If the worker is stuck on a single long file (big PDF, slow LLM call), cancellation takes effect as soon as that file completes — not mid-file.
CLI reference¶
alxia jobs list # recent jobs in the current workspace
alxia jobs list -s running # only running
alxia jobs list -w other # specific workspace
alxia jobs list -n 100 # more rows
alxia jobs status <job_id> # full detail including progress + ETA
alxia jobs tail <job_id> # stream updates until terminal
alxia jobs cancel <job_id> # cooperative cancel
Observed behaviour you might wonder about¶
- Jobs that never leave
queued. The worker runs inside the MCP server. If no one has startedalxia mcp serve(or your agent has not connected to one), nothing processes the queue. Start a server and the queue drains. started_atset but no progress. Worker picked up the job and is in the initial scope-counting phase (cloning a repo, walking a directory). Progress updates begin once the first file is processed.- ETA shows
~XXh. Derived from files-done / elapsed-seconds; it gets more accurate as more files complete. Early ETAs are noisy.
Reliability (v0.37.3+)¶
Single worker per home — enforced by file lock¶
The worker grabs an exclusive fcntl lock on ~/.alexandria/jobs.lock
at startup. If another worker is already running (e.g. a previous
Claude Code session that didn't quit), the new process exits cleanly
rather than spawning a second worker that would race on the queue.
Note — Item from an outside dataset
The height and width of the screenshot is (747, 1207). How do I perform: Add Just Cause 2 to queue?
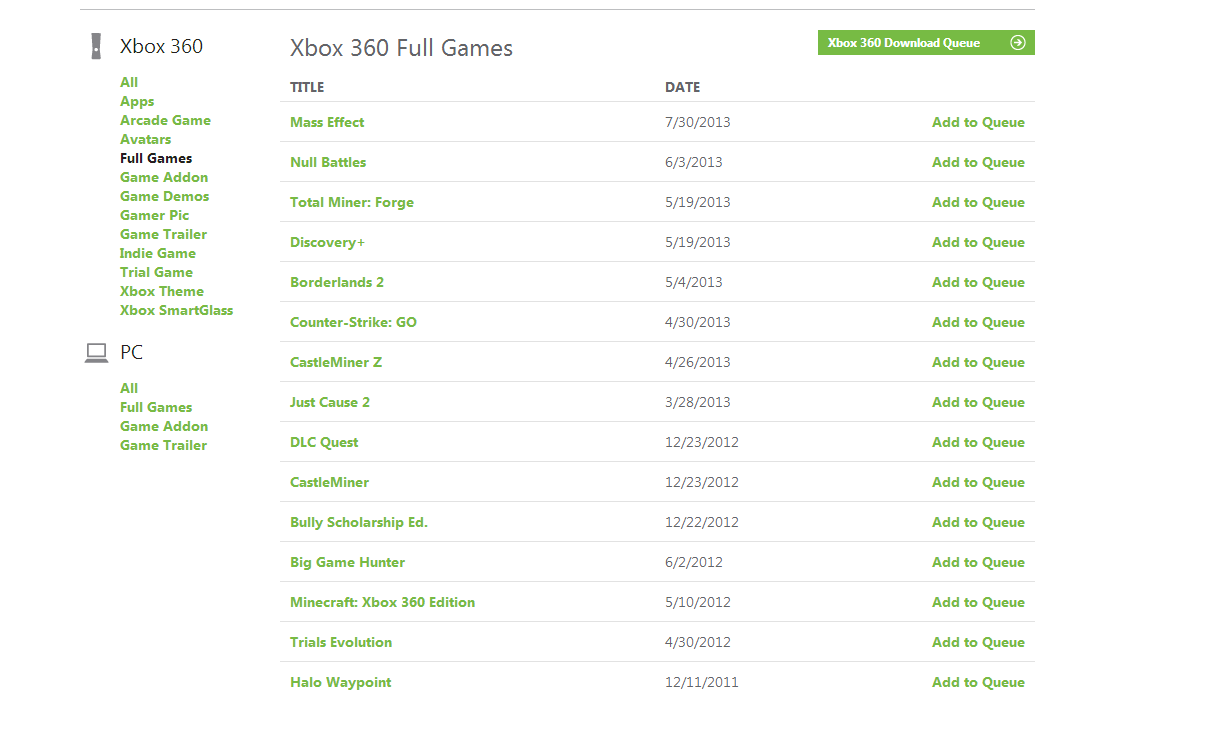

This removes the "N concurrent MCP servers → N workers hammering the queue → Claude rate-limit saturation" failure mode.
Heartbeat during long-running jobs¶
Every jobs.heartbeat_s seconds (default 30) a background task
touches updated_at on the in-progress job. So even a big ingest that
spends minutes inside claude -p shows recent activity — no
false-positive "stuck" reads from jobs_status.
Stale-job reclaim at worker startup¶
After acquiring the lock, the worker checks for running jobs whose
updated_at is older than jobs.stale_after_s (default 300). Those
are from a previous worker that died without marking them terminal —
they get reset to queued and picked up by the fresh worker.
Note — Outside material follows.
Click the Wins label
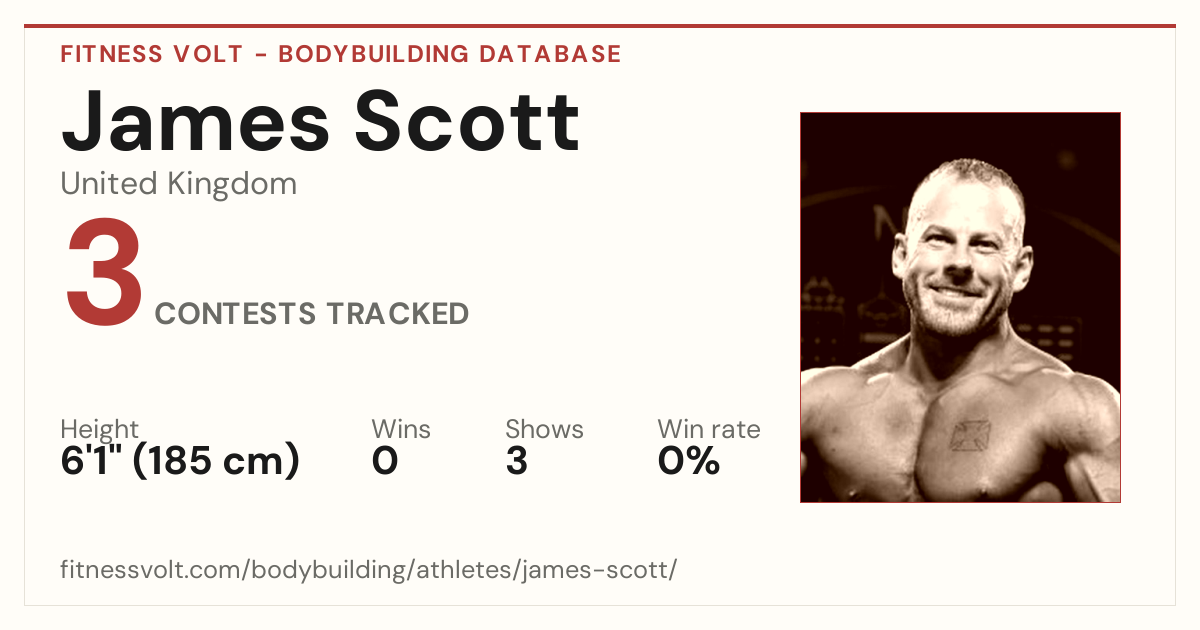This screenshot has height=630, width=1200. (401, 430)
Combined with the heartbeat, a healthy worker never trips the stale threshold; only crashed/killed workers leave reclaimable jobs.
Stage-aware messages¶
The job message field now advances through stages, not just "fetching" for the whole life of the job:
fetching <url> ← before the HTTP request
extracting <filename> ← after fetch, during LLM + verify
committed: <filename> ← after successful commit
jobs_status and alxia jobs list show the current stage at a glance.
Mid-URL cancellation¶
Cancel-before-side-effects works on single-URL ingests, not just repo
ingests. The worker checks should_cancel before fetch and before the
LLM extraction pass. A job cancelled between stages finalises as
cancelled with committed-so-far recorded in result.
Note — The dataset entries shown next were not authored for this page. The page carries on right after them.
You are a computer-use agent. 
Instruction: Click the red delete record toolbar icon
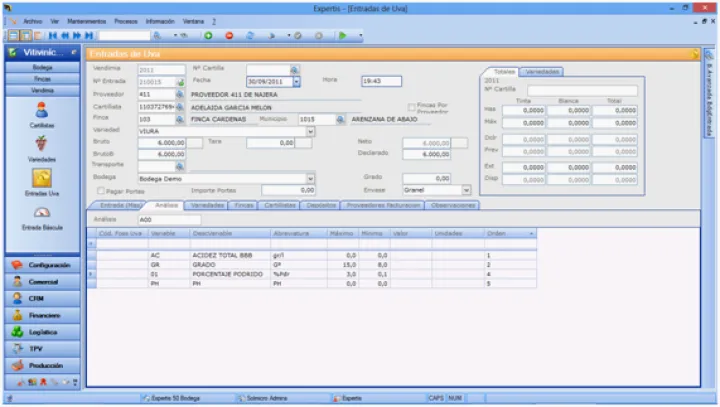pyautogui.click(x=229, y=35)
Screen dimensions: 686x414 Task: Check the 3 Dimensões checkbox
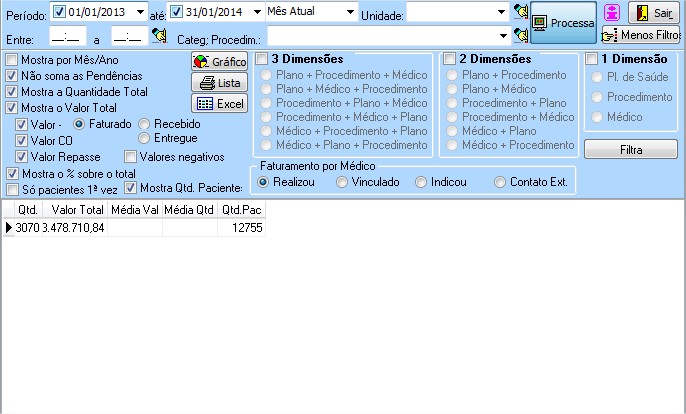click(262, 59)
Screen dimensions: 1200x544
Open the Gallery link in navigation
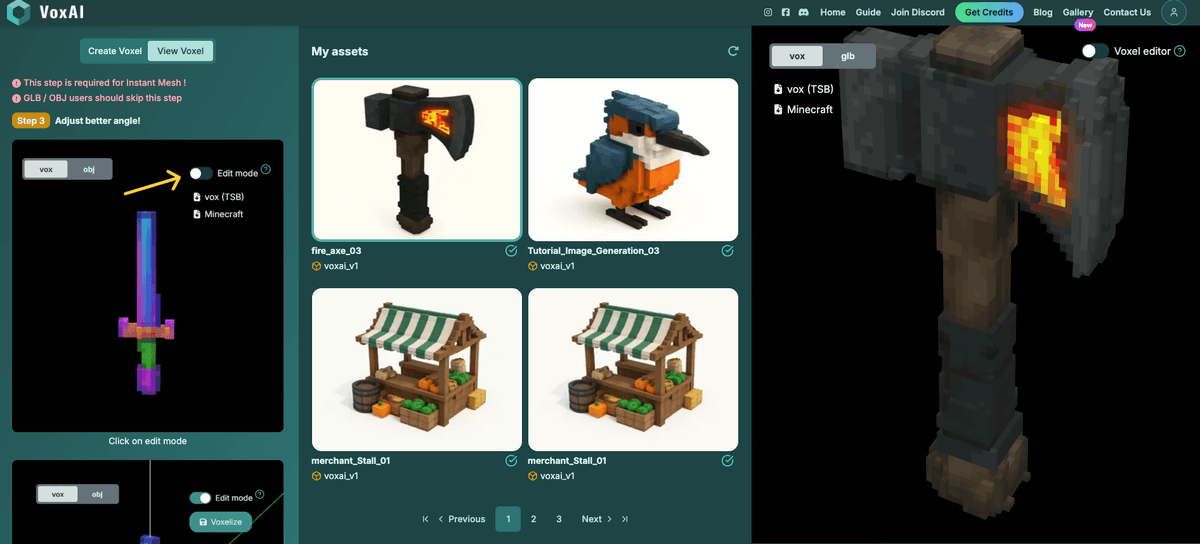click(1077, 12)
The one place cancel still can't interrupt is inside the blocking LLM call itself — that's a future release (#4 in the TODO below).
Config knobs¶
[jobs]
model = "haiku" # LLM model pinned on the ingest subprocess
poll_interval_s = 1.0 # queue poll cadence when idle
default_wait_s = 60 # default `ingest(wait_s=...)` for MCP tool
heartbeat_s = 30.0 # how often updated_at gets touched while busy
stale_after_s = 300 # reclaim 'running' jobs idle longer than this
What's not yet built¶
- Parallel workers (per-workspace or shared). Today it's one at a time. The file lock guarantees this even when multiple MCP servers run.
- Mid-LLM-call cancellation. Cancel requests honour stage boundaries,
not the inside of a
claude -pinvocation. - Priority queue. Jobs run strictly FIFO.